Related: Why is the speed of light the way it is?
But once you’re off the launchpad, you don’t stop. You have some superadvanced engine that allows you to keep pushing, causing you to continue accelerating. At speeds much lower than the speed of light, everything makes sense: For every second you fire your engines, you get the same amount of acceleration and the same boost in your velocity.
But as you approach the speed of light, something funny starts to happen. The same amount of energy put into your engines starts giving you less and less acceleration, so you get less velocity bang for your buck. Despite working your engines to the extreme, you find yourself inching closer to the speed of light but never reaching it. At some point, you realize that to achieve light speed, you need to put an infinite amount of energy into your engines — which you don’t have.
The problem here is that energy is mass, as given by E = mc^2. The faster you move, the more kinetic energy you have, which means you are literally heavier the faster you go. As you approach the speed of light, your mass goes to infinity, so it takes an infinite amount of rocket power to make it to the speed of light.
The tachyon workaround
But those rules apply to objects with mass starting below the speed of light. Massless objects, like light itself, automatically travel at light speed, never slowing down or speeding up. In 1967, building on work going back decades, physicist Gerald Feinberg proposed a new class of particle: objects with “imaginary mass.” (“Imaginary” here refers to the mathematical term for the square root of -1.) These particles, which he called tachyons, would never travel slower than the speed of light. In fact, they would be forced to always go above light speed and would have just as much difficulty slowing down to light speed as we do trying to accelerate to it.

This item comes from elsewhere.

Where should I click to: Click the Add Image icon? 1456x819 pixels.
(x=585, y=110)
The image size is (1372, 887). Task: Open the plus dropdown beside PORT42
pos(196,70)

Feinberg wasn’t the first to consider faster-than-light particles, but he was the one to coin our word for them. Einstein toyed with the idea but found that such particles violated a central rule of the universe: causality.
Causality is so fundamental that it underlies everything we understand about the workings of the universe. Put simply, causality states that causes must come before effects. I have to text you before your phone beeps, I have to put a piece of cheese in my mouth before I can eat it, and so on.
Causing trouble
But tachyons are capable of violating causality. To see how, let’s set up a little thought experiment. I’m sitting on Earth while you’re having some grand adventure out in the universe. I want to send you a signal with tachyons, so I fire up my tachyon transmitter and beam off a message.
From my perspective, the tachyons race away from me at faster than the speed of light in your direction. So far, so good.
If you’re standing perfectly still, then eventually, the tachyon will reach you in less time than it would take for light to get there. You wouldn’t be able to see the tachyon coming until it already passed you, which is still no big deal. If you had a telescope pointed at me, you would receive the tachyon before seeing the image of me pressing the button to send it. Curious, but still no huge problem.
The issue comes if you start moving. In relativity, from your perspective, you are standing still while Earth appears to be receding. This introduces time dilation: From your perspective, everything in the universe — including the action of me pressing the button — slows down. In fact, if you’re traveling fast enough, you could receive my tachyon and send a reply before I even hit the button in the first place; you can send a signal back in time.
Once you allow for sending signals back in time, you can play many fun games that create contradictions. You can have a message sent back to prevent your grandparents from meeting, which means you would never exist — but you need to exist to go back in time to prevent your grandparents from meeting. You can trigger an explosion that destroys the tachyon emitter before it receives your message. You can even destroy yourself in your own past.
And because we don’t live in a universe where these contradictions and violations of causality happen, it seems unlikely that tachyons exist.